A consequência mais visível não é só o achatamento da política municipal, mas a potencial verticalização inconstitucional das coligações. A lógica da imposição nacional de alianças ganhará musculatura. Os estados e municípios passam a integrar um tabuleiro de opções políticas, jogado, contudo, com força do monopólio da direção nacional. O efeito imediato é que as diretrizes partidárias, instrumento de fidelidade partidária, passam a ser desenhadas com exclusividade por executivas nacionais: regras sobre coligações; e deliberações outras sobre a práxis partidária nas eleições.O cenário se agrava pela manutenção no nosso sistema das comissões provisórias, que substituem diretórios regulares e perpetuam a instabilidade decisória nos partidos infra postos à direção nacional. Em lugar da permanência, a provisoriedade; em vez da democracia interna, o arbítrio das cúpulas na mudança incessante das comissões provisórias.

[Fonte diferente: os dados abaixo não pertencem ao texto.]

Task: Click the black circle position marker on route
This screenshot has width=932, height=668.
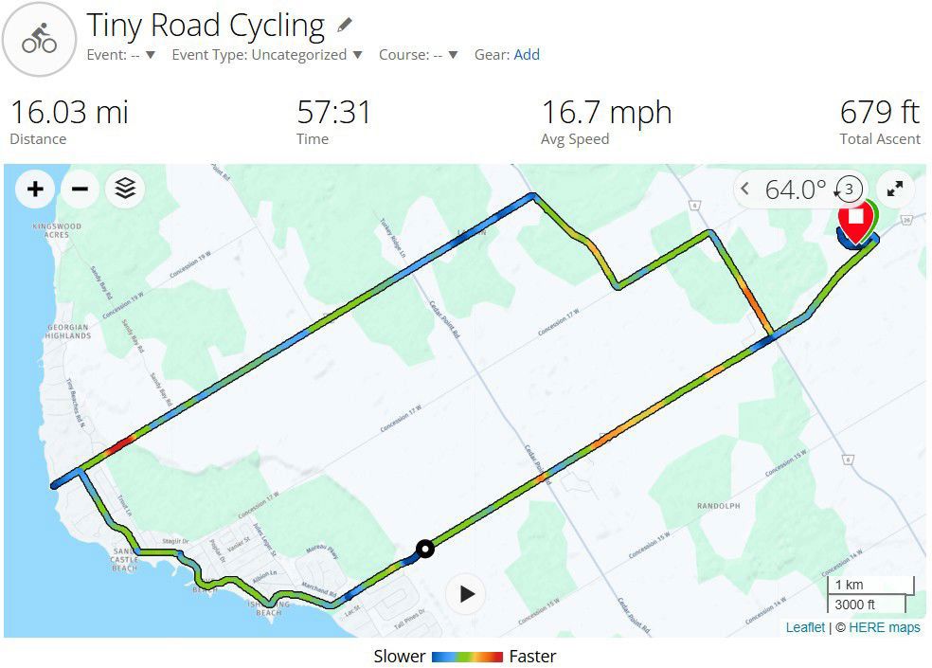Action: click(425, 549)
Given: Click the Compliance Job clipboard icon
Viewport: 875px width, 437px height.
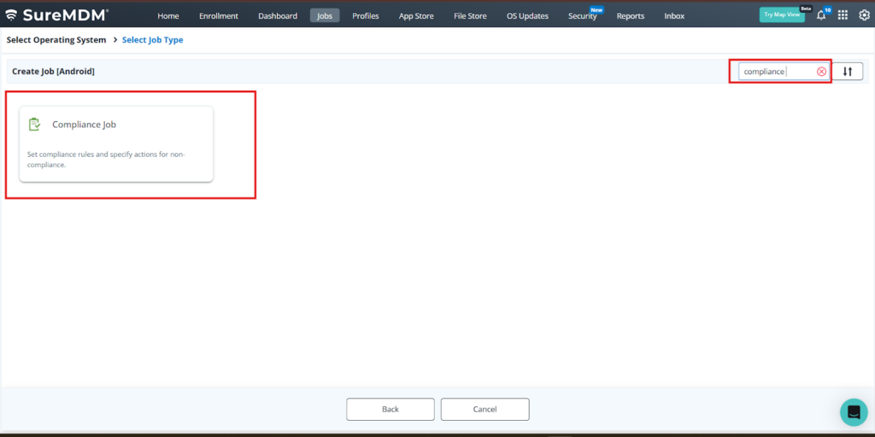Looking at the screenshot, I should (34, 125).
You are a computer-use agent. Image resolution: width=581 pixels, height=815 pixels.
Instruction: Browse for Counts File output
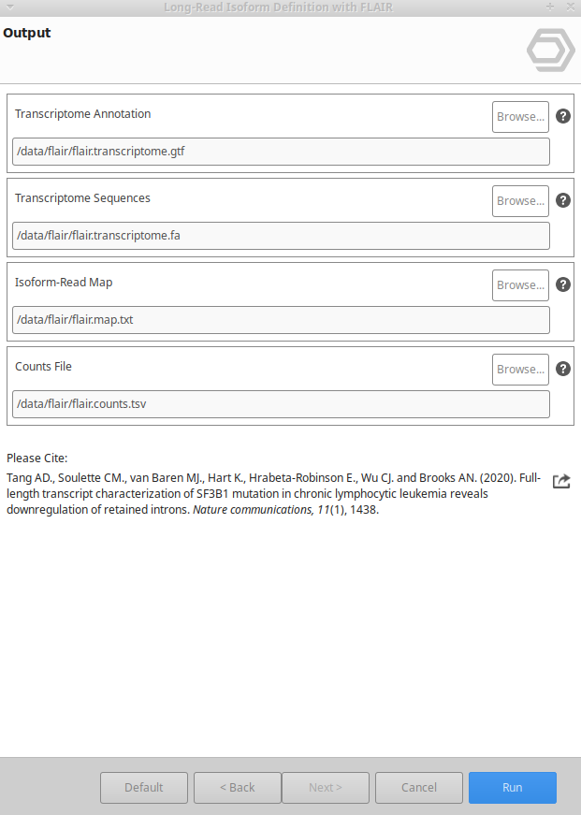520,370
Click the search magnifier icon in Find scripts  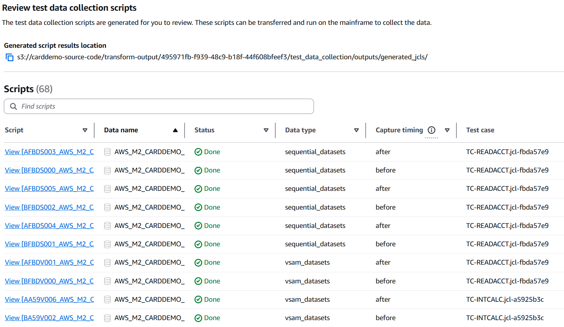pos(13,106)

Diante desse cenário ressurge o problema do controle judicial dos atos intrapartidários. A compreensão da jurisprudência é que tais atos são, em regra, insindicáveis pelo Judiciário, salvaguardando-se apenas o exame de legalidade formal. Desse modo, malgrado a potência de conflitos diversos intrapartidários, o ordenamento jurídico eleitoral não oferece via eleita adequada a controle da juridicidade do mérito do ato intrapartidário, aumentando ainda mais a potência de força dos órgãos partidários sobrepostos.
Adicione-se a isso no momento eleitoral propriamente dito um sistema de financiamento predominantemente público, onde a concentração de recursos nos diretórios nacionais desidrata a atuação dos órgãos estaduais e municipais. Sem critérios isonômicos para a partilha do fundo eleitoral, a política local é asfixiada, e com ela, morre também a renovação democrática. O resultado prático da unificação é a partiocracia institucionalizada: poucos decidem por muitos. A soberania do eleitor é substituída pela soberania das estruturas partidárias, que ganham poder para selecionar, enquadrar, e ainda controlar o seu tão dependente financiamento público.